[SOURCE PASSAGE]
=-=-=-=-=
International Olympic Committee President Thomas Bach admits that the Tokyo Olympics will have to be cancelled if they can't be staged next summer.
The IOC postponed this summer's event until July 2021 due to the COVID-19 but Japan's Prime Minister Shinzo Abe recently said it could yet prove to be "difficult" to host next year.
Japan's Medical Association have further suggested that a vaccine may be needed and Bach says his committee are continuing to follow advice from the World Health Organisation.
"We have established one principle: to organise these Games in a safe environment for all the participants," he told the BBC. "Nobody knows what the world will look like in one year, in two months.
"So we have to rely on experts and then take the appropriate decision at the appropriate time based on this advice.
"We have to be prepared for different scenarios. There is the clear commitment to having these games in July next year.
"At the same time, looking at the scenarios this may require towards the organisation, with regard to health measures, these maybe need quarantine for the athletes, for part of the athletes, for other participants.
"What could this mean for the life in an Olympic Village and so on? All these different scenarios are under consideration and this is why I'm saying it's a mammoth task, because there are so many different options that it's not easy to address them. When we have a clear view on how the world will look on 23 July, 2021, then we will take the appropriate decisions."
Shinzo Abe has also insisted that next summer is the "last option" for Japan's staging of the Olympics and Bach says he can understand that position:
Quite frankly, I have some understanding for this, because you cannot forever employ 3,000, or 5,000, people in an Organising Committee.
"You cannot every year change the entire sports schedule worldwide of all the major federations. You cannot have the athletes being in uncertainty.
"You cannot have so much overlapping with a future Olympic Games, so I have some understanding for this approach by our Japanese partners."
=-=-=-=-=
[WHAT TO WORK ON] Reproduce word for word the part of the passage on the postponed Tokyo Olympics that runs from "The IOC postponed" to "host next year.".
=-=-=-=-=
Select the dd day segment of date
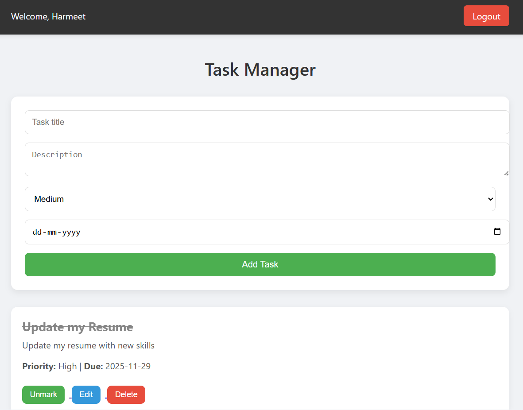Image resolution: width=523 pixels, height=410 pixels. coord(37,232)
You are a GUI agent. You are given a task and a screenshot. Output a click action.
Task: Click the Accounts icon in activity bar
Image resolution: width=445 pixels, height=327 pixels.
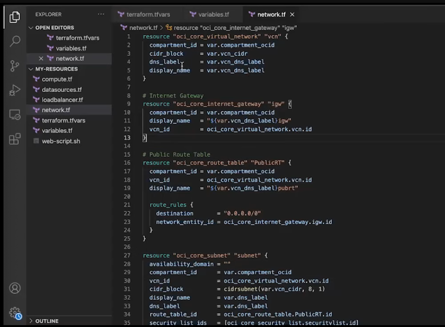pos(15,288)
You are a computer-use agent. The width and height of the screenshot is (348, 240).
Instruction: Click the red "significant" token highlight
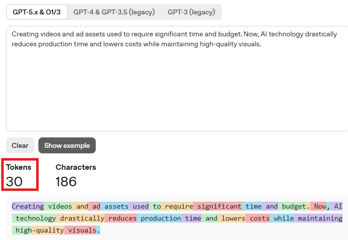click(x=217, y=206)
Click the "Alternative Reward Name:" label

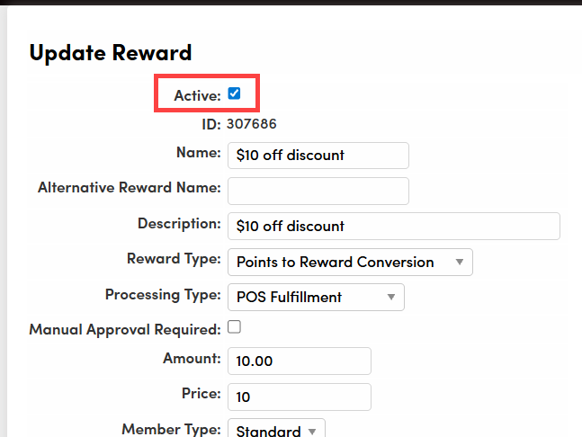129,187
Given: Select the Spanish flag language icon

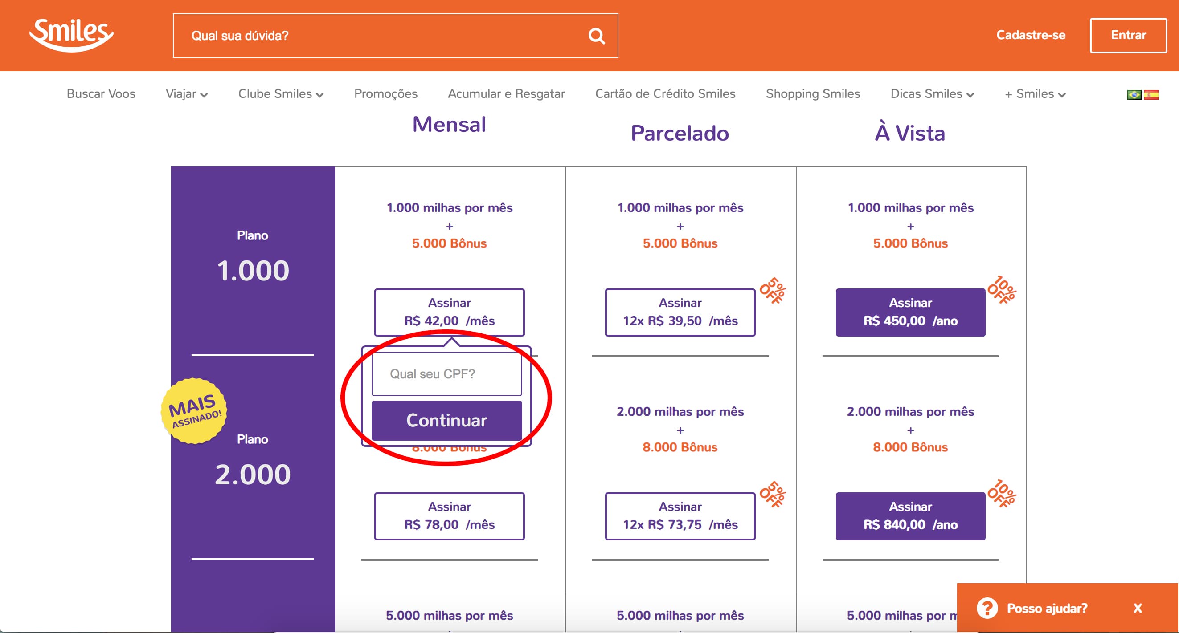Looking at the screenshot, I should 1151,95.
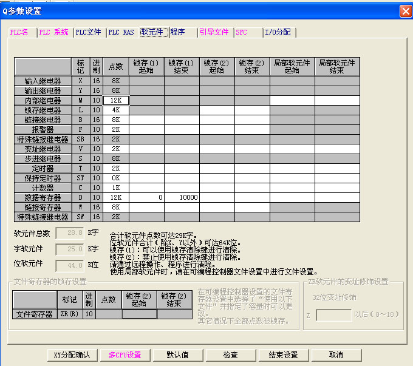413x366 pixels.
Task: Open 多CPU设置 settings
Action: coord(125,355)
=-=-=-=-=
[WRITTEN SOLUTION]
The IOC postponed this summer's event until July 2021 due to the COVID-19 but Japan's Prime Minister Shinzo Abe recently said it could yet prove to be "difficult" to host next year.